Passe d’armes à Genève. C’était prévisible. La représentante du Rwanda a croisé le fer avec les délégations congolo-burundaises, mercredi 17 juin, lors du dialogue interactif de l’ONU sur le rapport annuel du haut-commissaire aux droits de l’homme concernant la situation sécuritaire dans l’est de la RDC, où opère l’armée rwandaise aux côtés des rebelles du M23, milice sanctionnée par les Nations unies.
La représentante permanente du Rwanda à l’Office des Nations unies à Genève, Urujeni Bakuramutsa a pesté contre les ambassadeurs burundais et congolais qu’elle a reproché d’avoir « choisi » de formuler des accusations contre le Rwanda, qui, selon elle, ne correspondent pas aux données présentées par Volker Türk.
D’emblée, elle a rejeté toute tentative de transformer la tribune onusienne en plateforme d’accusations, pointant du doigt, à son tour, la « collaboration » entre l’armée burundaise et les Forces démocratiques de libération du Rwanda (FDLR).
« Premièrement, Il faut rappeler la présence du Burundi dans l’est de la RDC. Plus de 10 000 soldats burundais sont déployés aux côtés des FARDC, des FDLR, des Wazalendo et de mercenaires étrangers engagés par le Kinshasa.
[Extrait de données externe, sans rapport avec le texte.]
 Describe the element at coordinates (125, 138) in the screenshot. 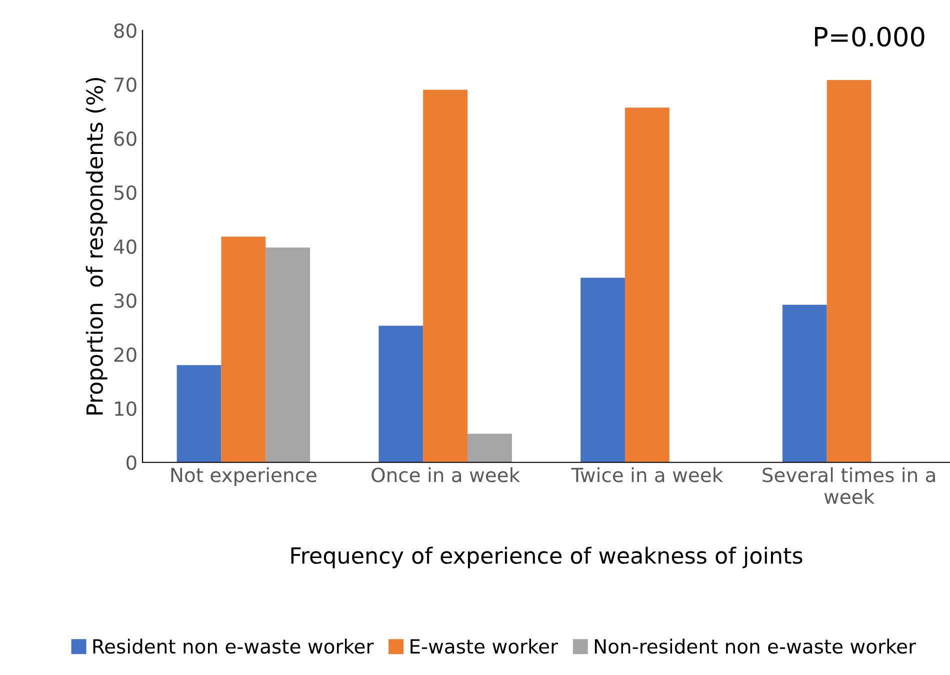

I see `y-tick-label: 60` at that location. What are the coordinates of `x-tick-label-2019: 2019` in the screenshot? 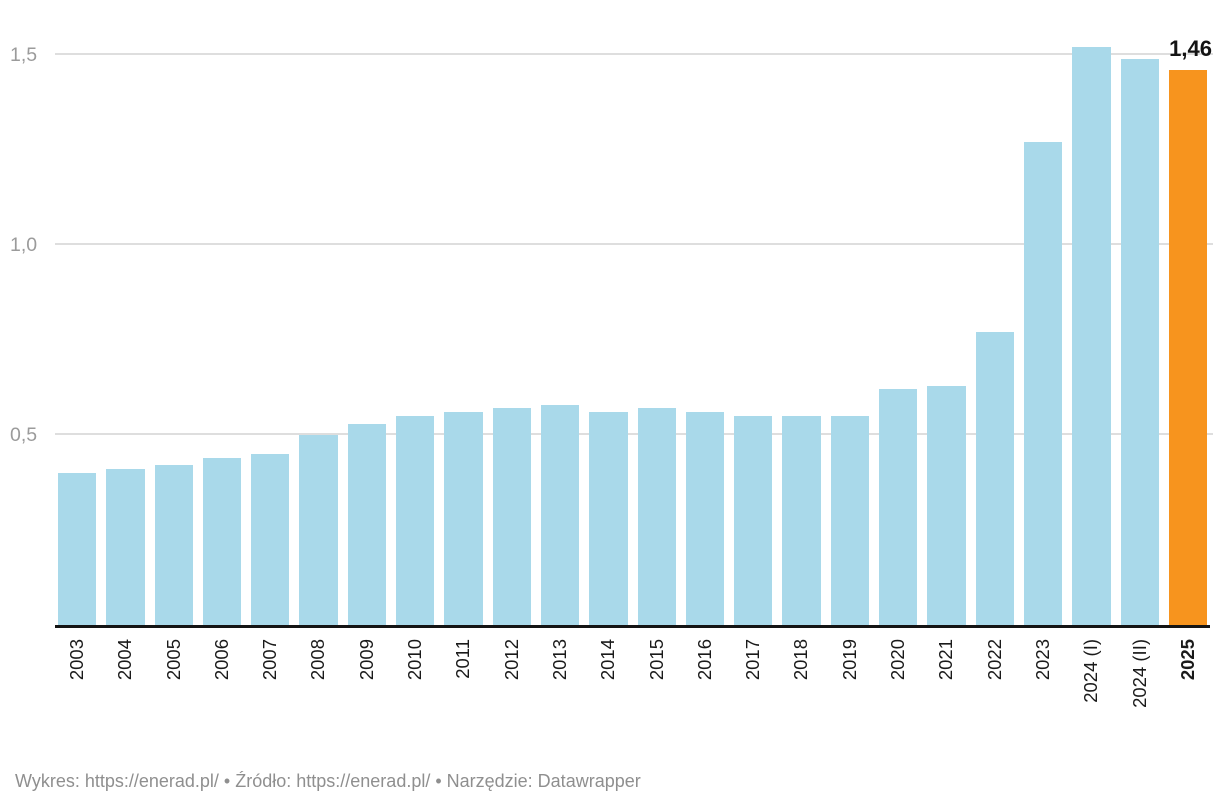 It's located at (849, 660).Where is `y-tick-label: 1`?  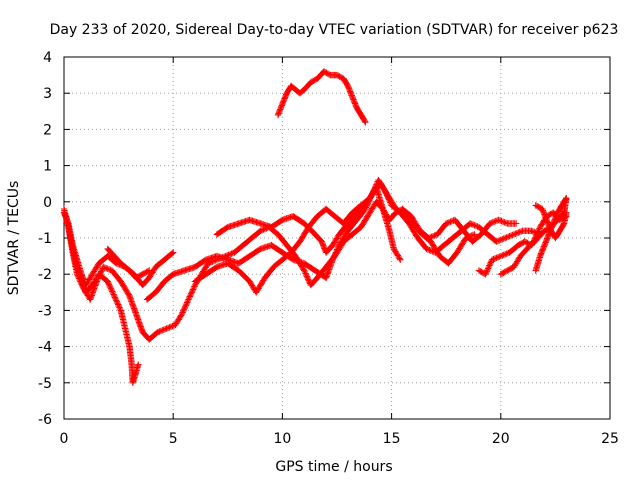
y-tick-label: 1 is located at coordinates (48, 167). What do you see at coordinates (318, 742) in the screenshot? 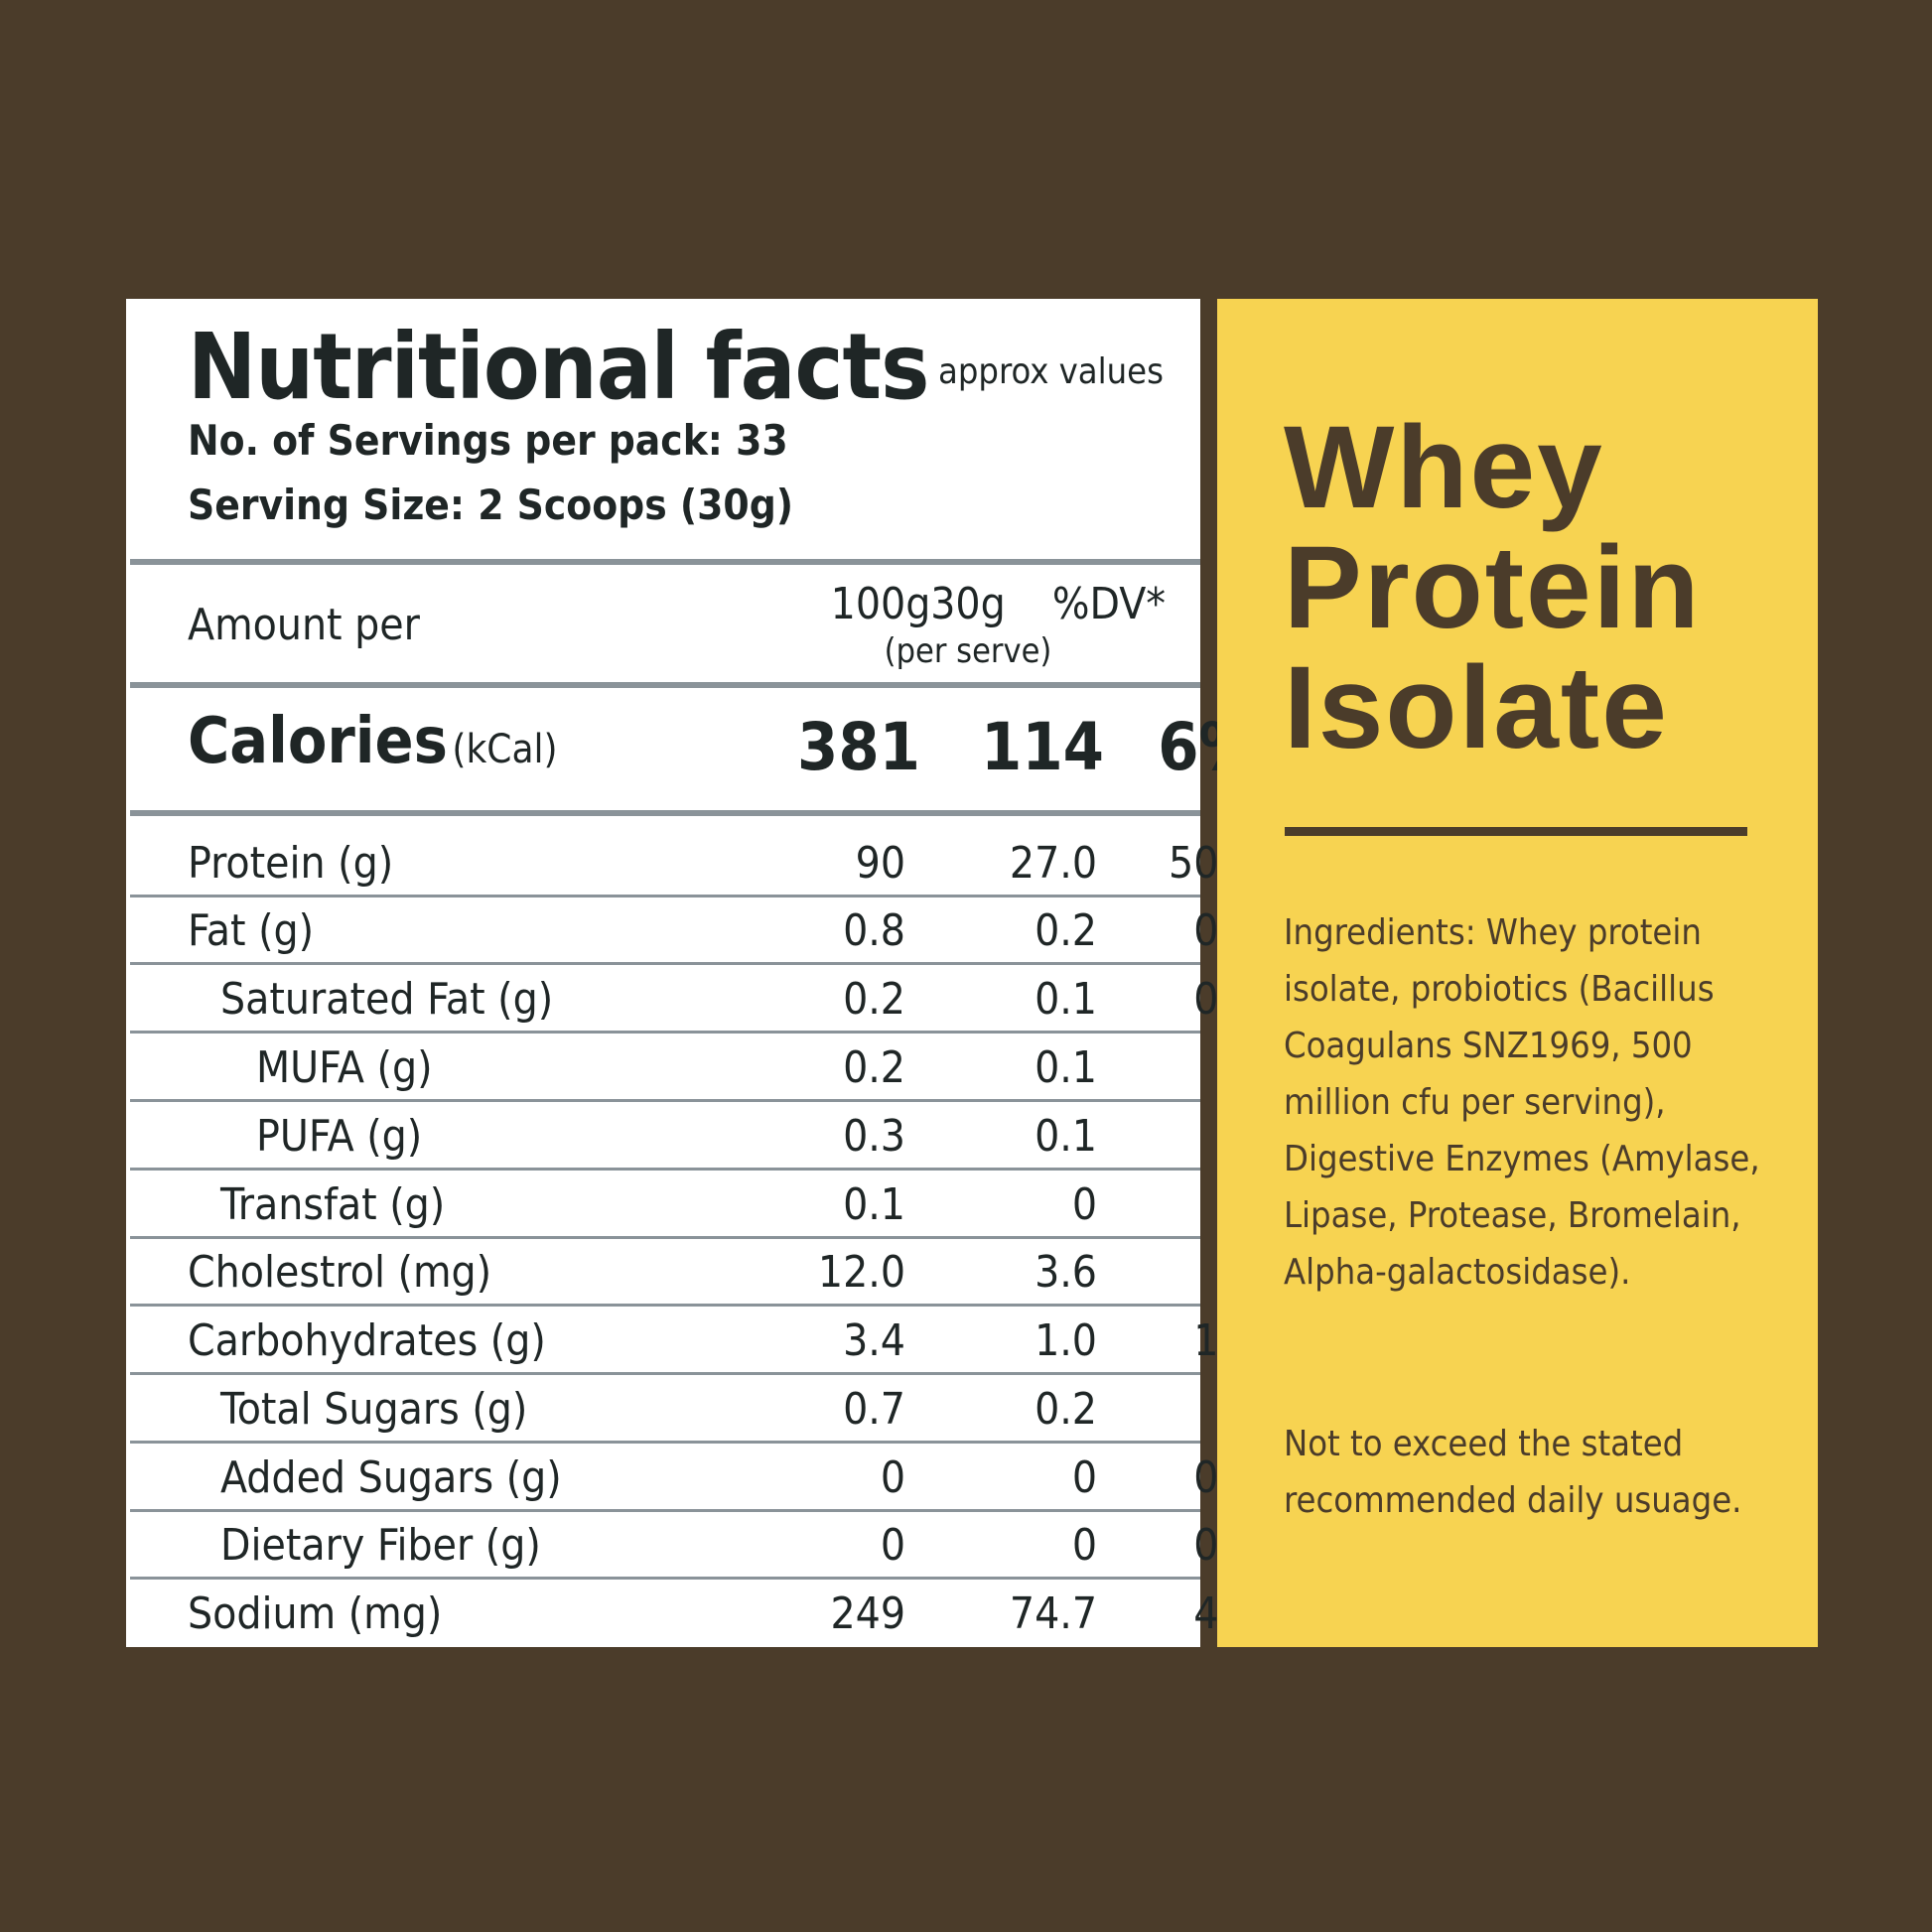
I see `calories-text: Calories` at bounding box center [318, 742]. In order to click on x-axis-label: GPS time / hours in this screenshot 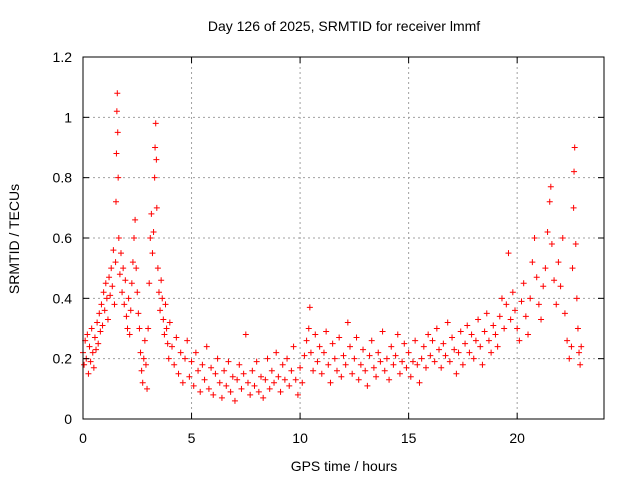, I will do `click(344, 466)`.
Des rapports de terrain ont documenté de graves abus commises par les forces burundaises contre les civils, notamment des violences sexuelles, des détentions arbitraires et d’autres violations graves. Le Rwanda ne cesse de s’exprimer sur la menace sécuritaire grave que représente la présence continue des FDLR », a-t-elle répondu aux accusations de crimes commis par l’armée rwandaise et les rebelles du M23 au Nord-Kivu et Sud-Kivu.
Kigali charge Kinshasa
Dans sa déclaration, Urujeni Bakuramutsa a également étrillé la RDC. Selon elle, malgré les orientations claires du Conseil de sécurité des Nations Unies pour la neutralisation des FDLR,et les engagements pris dans le cadre des Accords de paix de Washington, « les FDLR continuent d’être armées, coordonnées et intégrées dans les forces armées congolaises ».
« Plusieurs rapports démontrent également que la RDC coopère également avec plusieurs milices, notamment les Wazalendo et CODECO. La RDC ne peut pas prétendre rechercher la paix tout en armant, en coordonnant et en utilisant des milices et des groupes armés, qui nourrissent l’insécurité, et prolongent les souffrances des civils », a-t-elle tonné, estimant que la priorité pour l’est de la RDC et pour la région des Grands Lacs est de construire une paix durable par la mise en œuvre des accords de paix, et non par des solutions militaires ou des accusations qui ne résistent pas à l’examen des faits.
En dépit de la pression croissante du médiateur americain sur l’administration Kagame, la diplomate rwandaise a assuré que son pays reste « engagé » au respect des processus en cours visant à la paix durable dans la région des Grands Lacs, sans évoquer le retrait exigé des troupes rwandaises du territoire congolais.